Credit risk or the risk of default is a factor that investors should prioritize before adding a bond. Government bonds can default if a municipality is unable to maintain its services or pay employees if the tax revenue falls short or dries up. All bonds are rated for various risk factors. Knowing a bond's rating can assess the risk level before investing, McCoy says. Often investors assume there is little to no default risk with U.S. government debt. The Congressional Budget Office, known as the CBO, projects that U.S. debt as a percent of gross domestic product, or GDP, will go over the 120% threshold for the first time in the next 15 years. "This means for the first time investors will have to factor in a real probability of default in U.S. debt, especially in long maturity debt," says Derek Horstmeyer, an assistant finance professor at George Mason University.
Know the risk from interest rates.
As interest rates fluctuate, investors face more risk, especially in long dated bonds that mature in 30 years. If the Fed does not drop rates again in 2019, long maturity bonds will plummet in value, Horstmeyer says. "These bonds are most susceptible to any changes in Fed policies with respect to interest rates," he says. "People who are close to retirement and want to avoid this interest rate risk should overweight the short maturity debt that they hold." While long term bond funds reported eye-popping returns in 2019, these funds face vulnerability, says Sean McKeon, portfolio manager and principal of FundX Investment Group. The Vanguard LongTerm Treasury Fund (ticker: VUSVX), with an effective maturity of 24 years, soared over 10% in August and gained 22% year to date, mirroring the decline in rates over that time, he says. The fund lost almost 8% in November 2016 when the 30-year Treasury yield jumped from 2.58% to 3.02%.
There are bond funds and ETFs.
Investors often allocate money into a bond fund instead of a single bond because it has better pricing and is less risky, similar to a mutual fund that owns many stocks. The portfolio managers have years of experience to determine if a bond is suitable based on interest rate risk, default rate risk and can identify opportunities an ordinary investor may not be able to determine, Molitoris says. There are also bond ETFs. In this current declining interest rate environment, bond funds in the intermediate maturity range provide a better risk and reward trade-off for most investors, such as the iShares 7-10 Year Treasury Bond ETF (IEF), McKeon says.
Treasury bonds are considered safe.
Treasury notes and bonds are backed by the full faith and credit of the U.S. Treasury, so there is virtually no risk of default. This narrows the risk factors but it also means that government bonds and bond funds are acutely sensitive to interest rates, McKeon says. "An analogy often used is a teeter-totter," he says. "When you are far out at the end of the teeter-totter, farthest from the fulcrum, even the smallest shifts up or down at the center are magnified." In the past, Treasurys generated higher yields.

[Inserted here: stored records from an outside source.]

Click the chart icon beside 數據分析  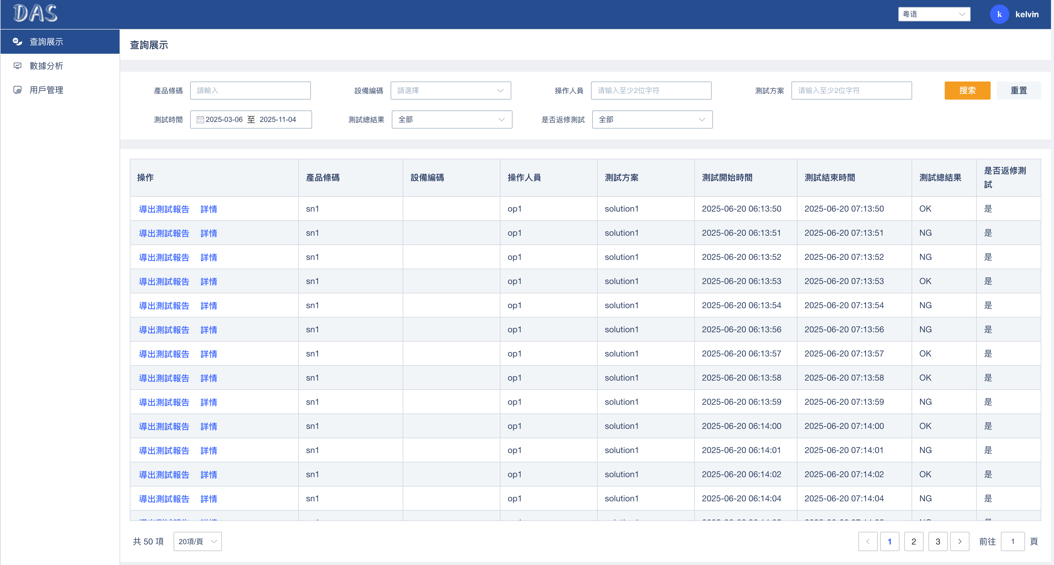(18, 65)
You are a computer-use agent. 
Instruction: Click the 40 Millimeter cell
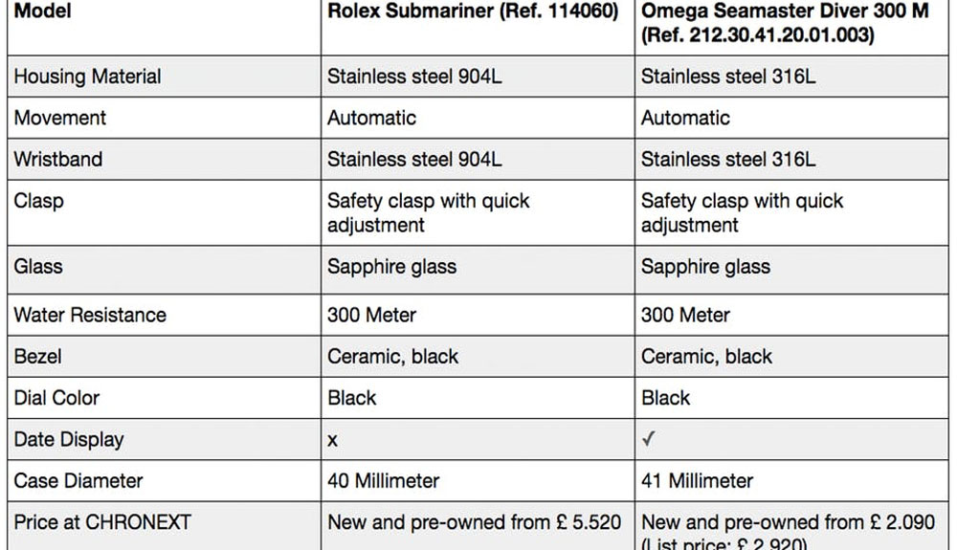click(x=382, y=481)
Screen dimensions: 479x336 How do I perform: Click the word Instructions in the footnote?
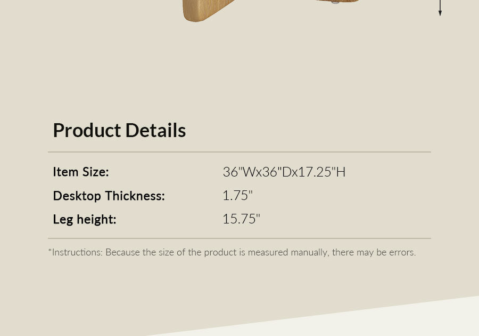76,252
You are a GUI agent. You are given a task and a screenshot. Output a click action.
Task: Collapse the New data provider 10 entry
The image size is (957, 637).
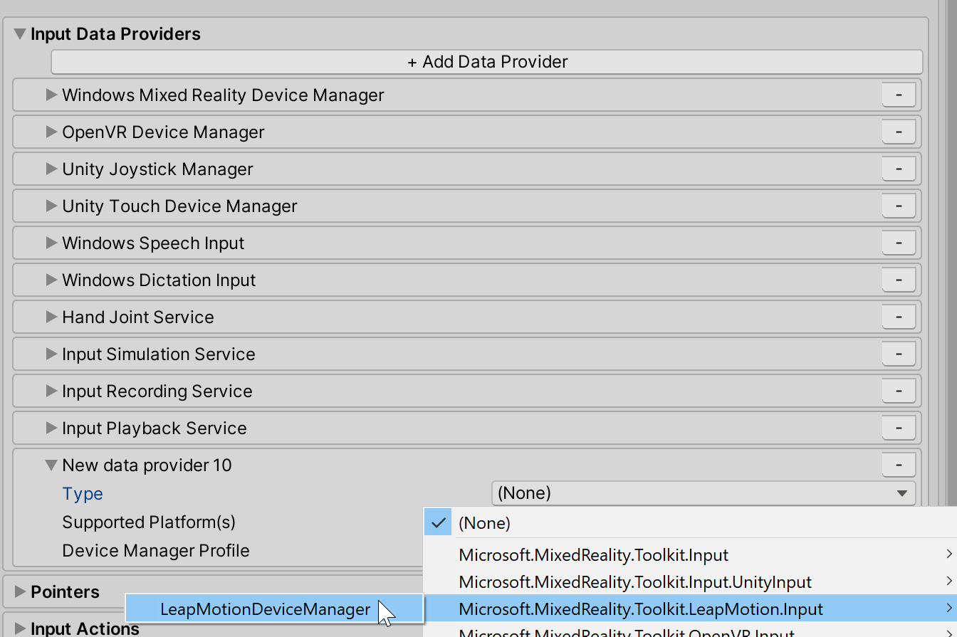pos(51,465)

On Sept. 9, 1999, the yield for a 30-year Treasury bond was 6.1%. Currently, the yield for a 30-year Treasury bond is at 2.11%.
Municipal bonds are for local projects.
Municipal bonds are debt issued by various states and cities and to raise revenue for education, roads and economic development. Revenue bonds are backed by funding sources such as tolls and general obligation bonds are backed by property taxes. The passage of municipal bonds can be a lengthy process. Discussions are held by state and local government officials such as school board members and city council members before a bond measure is placed on a ballot. If a bond is passed by voters, then the municipality can start issuing and selling bonds so it can fund the construction of a new school, park or sports stadium. Municipal bonds are also rated by credit rating agencies to determine the amount of risk such as the possibility of defaulting.
Facts to know about government bond investments:
-- They have shorter maturities.
-- There is credit risk.
-- Know the risk from interest rates.
-- There are bond funds and ETFs.
-- Treasury bonds are considered safe.
-- Municipal bonds are for local projects.